Create an instance of this class to pass as a problem to CyIpopt.
Parameters
----------
pyomo_model : ConcreteModel
The ConcreteModel representing the Pyomo part of the problem. This
model must contain Pyomo variables for the inputs and the outputs.
ex_input_output_model : ExternalInputOutputModel
An instance of a derived class (from ExternalInputOutputModel) that provides
the methods to compute the outputs and the derivatives.
inputs : list of Pyomo variables (_VarData)
The Pyomo model needs to have variables to represent the inputs to the
external model. This is the list of those input variables in the order
that corresponds to the input_values vector provided in the set_inputs call.
outputs : list of Pyomo variables (_VarData)
The Pyomo model needs to have variables to represent the outputs from the
external model. This is the list of those output variables in the order
that corresponds to the numpy array returned from the evaluate_outputs call.
outputs_eqn_scaling : list or array-like or None
This sets the value of scaling parameters for the additional
output equations that are generated. No scaling is done if this
is set to None.
"""
self._pyomo_model = pyomo_model
self._ex_io_model = ex_input_output_model
# verify that the inputs and outputs were passed correctly
self._inputs = [v for v in inputs]
for v in self._inputs:
if not isinstance(v, _VarData):
raise RuntimeError('Argument inputs passed to PyomoExternalCyIpoptProblem must be'
' a list of VarData objects. Note: if you have an indexed variable, pass'
' each index as a separate entry in the list (e.g., inputs=[m.x[1], m.x[2]]).')

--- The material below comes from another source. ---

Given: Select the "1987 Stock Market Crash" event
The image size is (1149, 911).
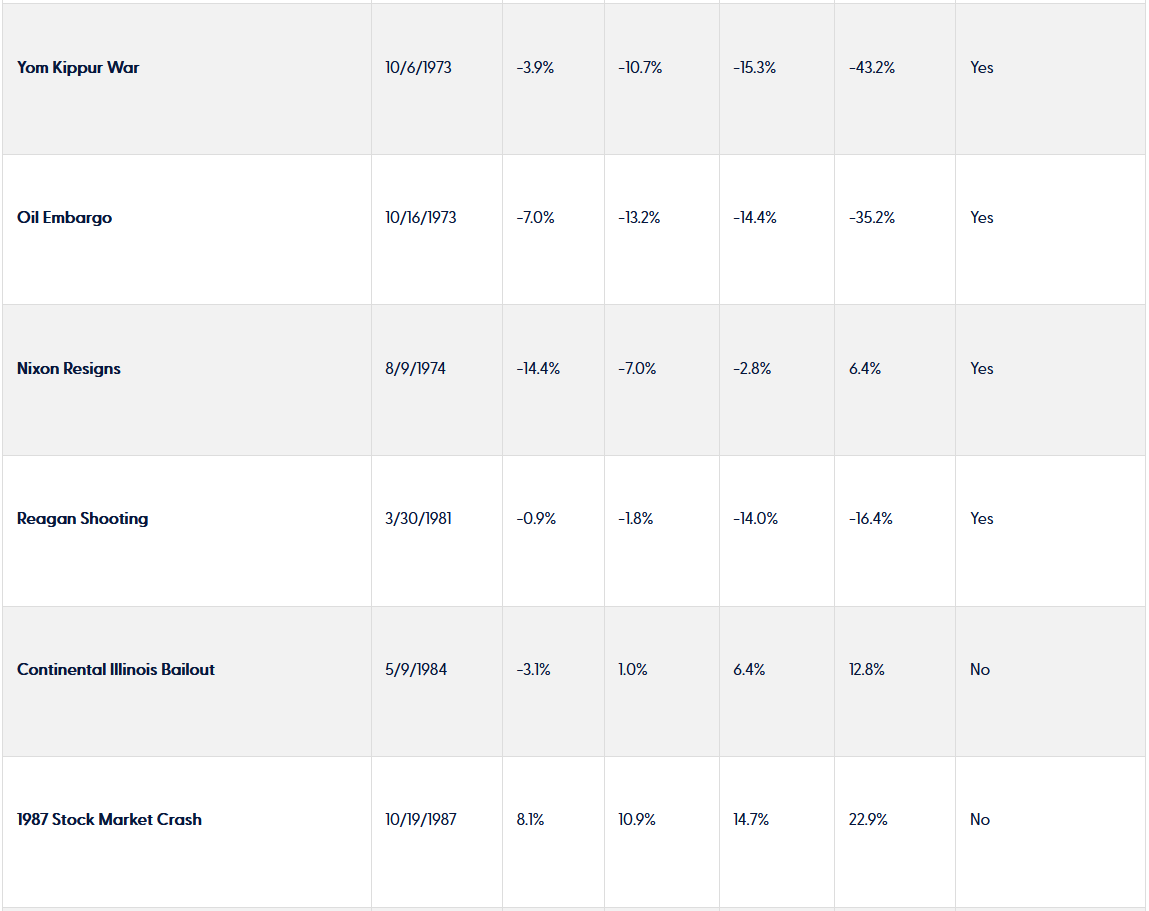Looking at the screenshot, I should coord(109,820).
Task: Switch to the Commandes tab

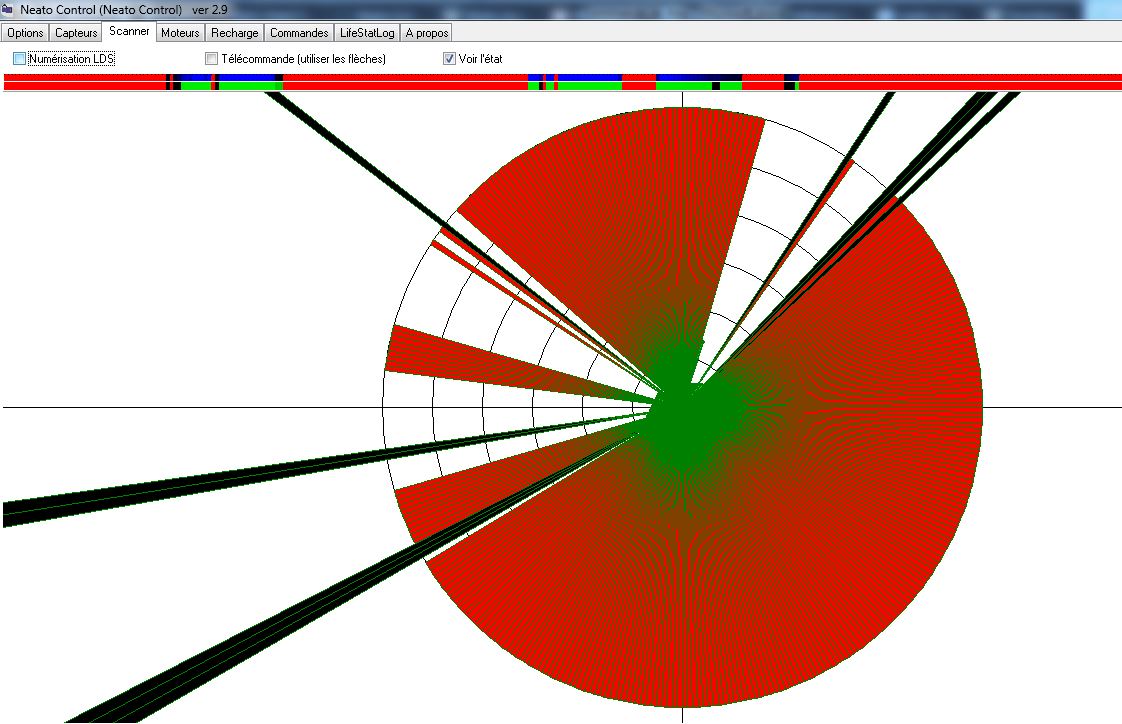Action: (x=299, y=33)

self._outputs = [v for v in outputs]
for v in self._outputs:
if not isinstance(v, _VarData):
raise RuntimeError('Argument outputs passed to PyomoExternalCyIpoptProblem must be'
' a list of VarData objects. Note: if you have an indexed variable, pass'
' each index as a separate entry in the list (e.g., inputs=[m.x[1], m.x[2]]).')
# we need to add a dummy variable and constraint to the pyomo_nlp
# to make sure it does not remove variables that do not
# appear in the pyomo part of the model - also ensure unique name in case model
# is used in more than one instance of this class
# ToDo: Improve this by convincing Pyomo not to remove the inputs and outputs
dummy_var_name = unique_component_name(self._pyomo_model, '_dummy_variable_CyIpoptPyomoExNLP')
dummy_var = Var()
setattr(self._pyomo_model, dummy_var_name, dummy_var)
dummy_con_name = unique_component_name(self._pyomo_model, '_dummy_constraint_CyIpoptPyomoExNLP')
dummy_con = Constraint(
expr = getattr(self._pyomo_model, dummy_var_name) == \
sum(v for v in self._inputs) + sum(v for v in self._outputs)
)
setattr(self._pyomo_model, dummy_con_name, dummy_con)
# initialize the dummy var to the right hand side
dummy_var_value = 0
for v in self._inputs:
if v.value is not None:
dummy_var_value += value(v)
for v in self._outputs:
if v.value is not None:
dummy_var_value += value(v)
dummy_var.value = dummy_var_value
# make an nlp interface from the pyomo model
self._pyomo_nlp = PyomoNLP(self._pyomo_model)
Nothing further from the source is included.